START PROVIDED TEXT

After a run, all outputs land in artifacts/rc-YYYYMMDD-HHMMSS-<hash>/:

artifacts/rc-20260315-120000-abc123/
├── deliverables/
│   ├── paper_draft.md          # Full academic paper (Markdown)
│   ├── paper.tex               # Conference-ready LaTeX
│   ├── references.bib          # Real BibTeX — auto-pruned to inline citations
│   ├── verification_report.json # 4-layer citation integrity report
│   └── reviews.md              # Multi-agent peer review
├── experiment_runs/
│   ├── run_001/
│   │   ├── code/               # Generated experiment code
│   │   ├── results.json        # Structured metrics
│   │   └── sandbox_output.txt  # Execution logs
├── charts/
│   └── *.png                   # Auto-generated comparison charts
├── evolution/
│   └── lessons.json            # Self-learning lessons for future runs
└── knowledge_base/
    ├── decisions.json
    ├── experiments.json
    ├── findings.json
    ├── literature.json
    ├── questions.json
    └── reviews.json

Pipeline Stages Reference

Phase	Stage #	Name	Notes
A	1	TOPIC_INIT	Parse and scope research topic
A	2	PROBLEM_DECOMPOSE	Break into sub-problems
B	3	SEARCH_STRATEGY	Build search queries
B	4	LITERATURE_COLLECT	Real API calls to arXiv + Semantic Scholar
B	5	LITERATURE_SCREEN	Gate — approve/reject literature
B	6	KNOWLEDGE_EXTRACT	Extract structured knowledge
C	7	SYNTHESIS	Synthesize findings
C	8	HYPOTHESIS_GEN	Multi-agent debate to form hypotheses
D	9	EXPERIMENT_DESIGN	Gate — approve/reject design
D	10	CODE_GENERATION	Generate experiment code
D	11	RESOURCE_PLANNING	GPU/MPS/CPU auto-detection
E	12	EXPERIMENT_RUN	Sandboxed execution
E	13	ITERATIVE_REFINE	Self-healing on failure
F	14	RESULT_ANALYSIS	Multi-agent analysis
F	15	RESEARCH_DECISION	PROCEED / REFINE / PIVOT
G	16	PAPER_OUTLINE	Structure paper
G	17	PAPER_DRAFT	Write full paper
G	18	PEER_REVIEW	Evidence-consistency check
G	19	PAPER_REVISION	Incorporate review feedback
H	20	QUALITY_GATE	Gate — final approval
H	21	KNOWLEDGE_ARCHIVE	Save lessons to KB
H	22	EXPORT_PUBLISH	Emit LaTeX + BibTeX
H	23	CITATION_VERIFY	4-layer anti-hallucination check

Common Patterns

Pattern: Quick paper on a topic

export OPENAI_API_KEY="$OPENAI_API_KEY"

END PROVIDED TEXT
START RECORDS SUPPLIED

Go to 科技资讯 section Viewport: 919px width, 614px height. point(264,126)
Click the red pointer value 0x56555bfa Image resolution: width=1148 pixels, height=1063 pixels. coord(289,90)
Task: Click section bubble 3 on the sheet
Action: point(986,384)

END RECORDS SUPPLIED
START RECORDS SUPPLIED

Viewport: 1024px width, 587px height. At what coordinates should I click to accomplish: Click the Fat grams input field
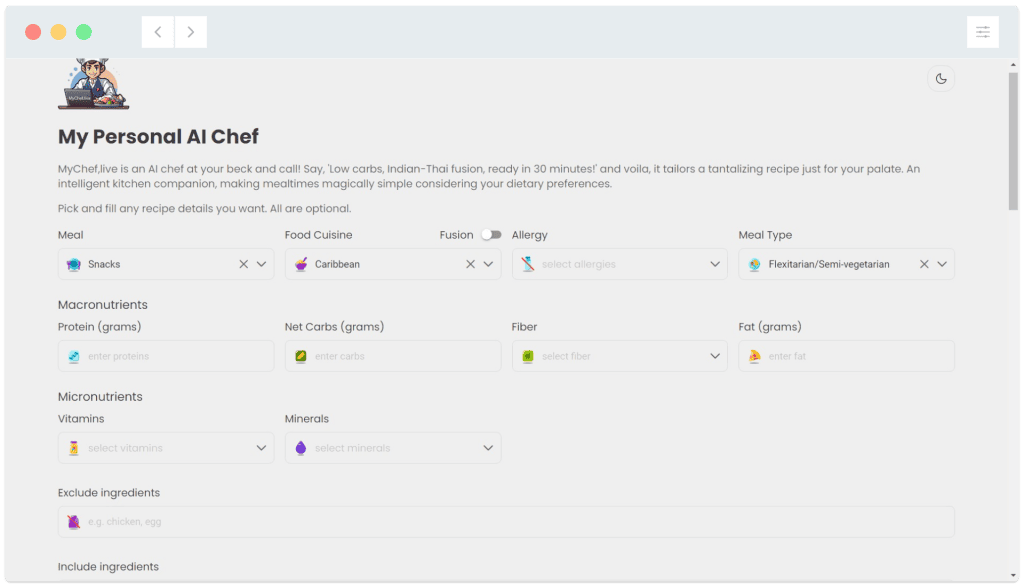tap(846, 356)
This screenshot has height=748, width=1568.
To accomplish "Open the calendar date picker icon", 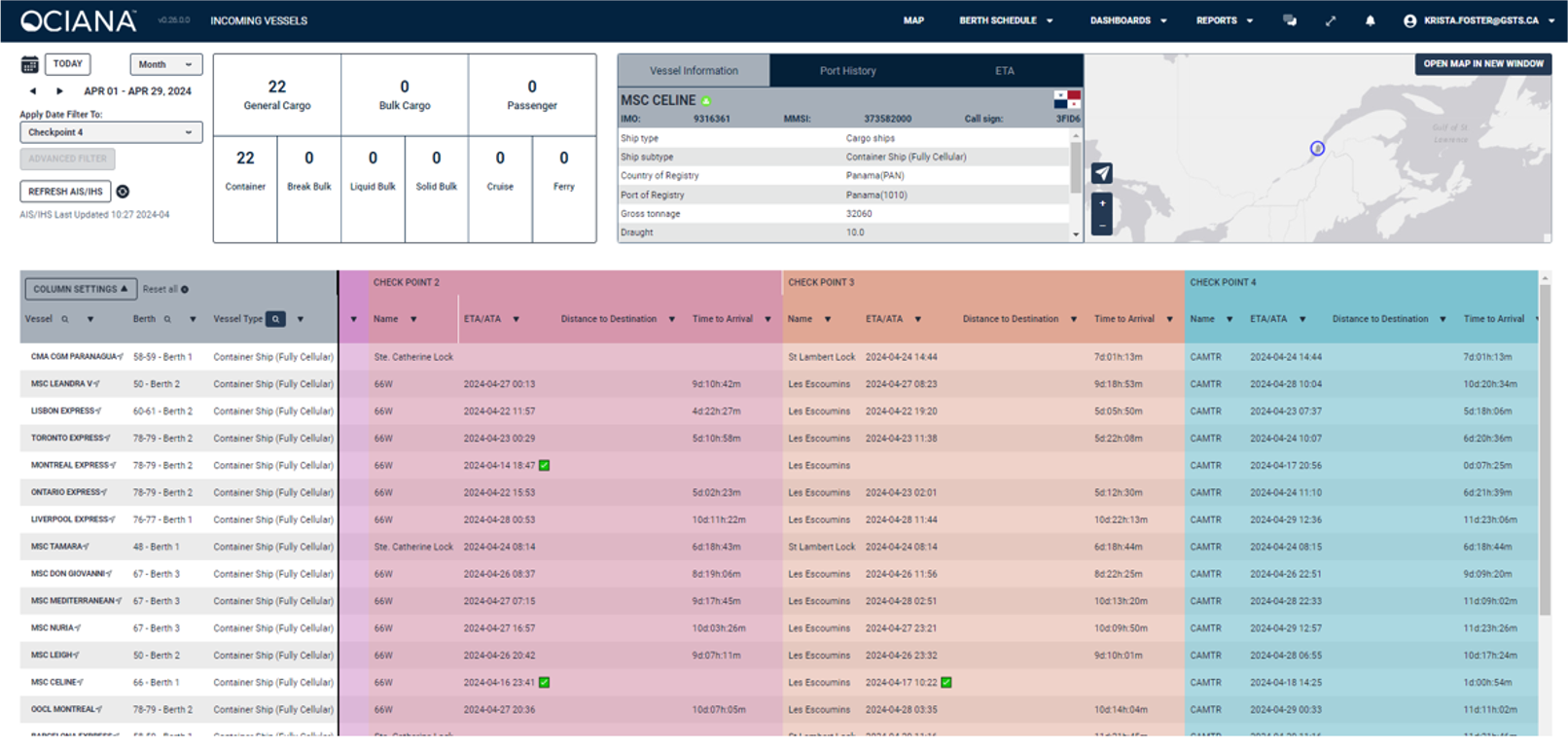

END RECORDS SUPPLIED

- _REQUIRED ACTIONS_
[A] Summarize the research pipeline excerpt in two sentences.
[B] List every pipeline stage that the research pipeline excerpt marks as a gate, with its stage number.
[C] According to the research pipeline excerpt, which services does the LITERATURE_COLLECT stage make real API calls to?

- _SOLUTIONS BY TASK_
[A] After a run, all outputs are stored in a timestamped artifacts directory that holds deliverables (paper draft, LaTeX, BibTeX, a citation verification report, and peer reviews), experiment runs, charts, self-learning lessons, and a knowledge base. The pipeline runs through 23 stages in phases A to H, from topic parsing and literature collection through hypothesis generation, sandboxed experiments, paper drafting and review, to LaTeX and BibTeX export and citation verification.

[B]
- Stage 5: LITERATURE_SCREEN
- Stage 9: EXPERIMENT_DESIGN
- Stage 20: QUALITY_GATE

[C] arXiv and Semantic Scholar.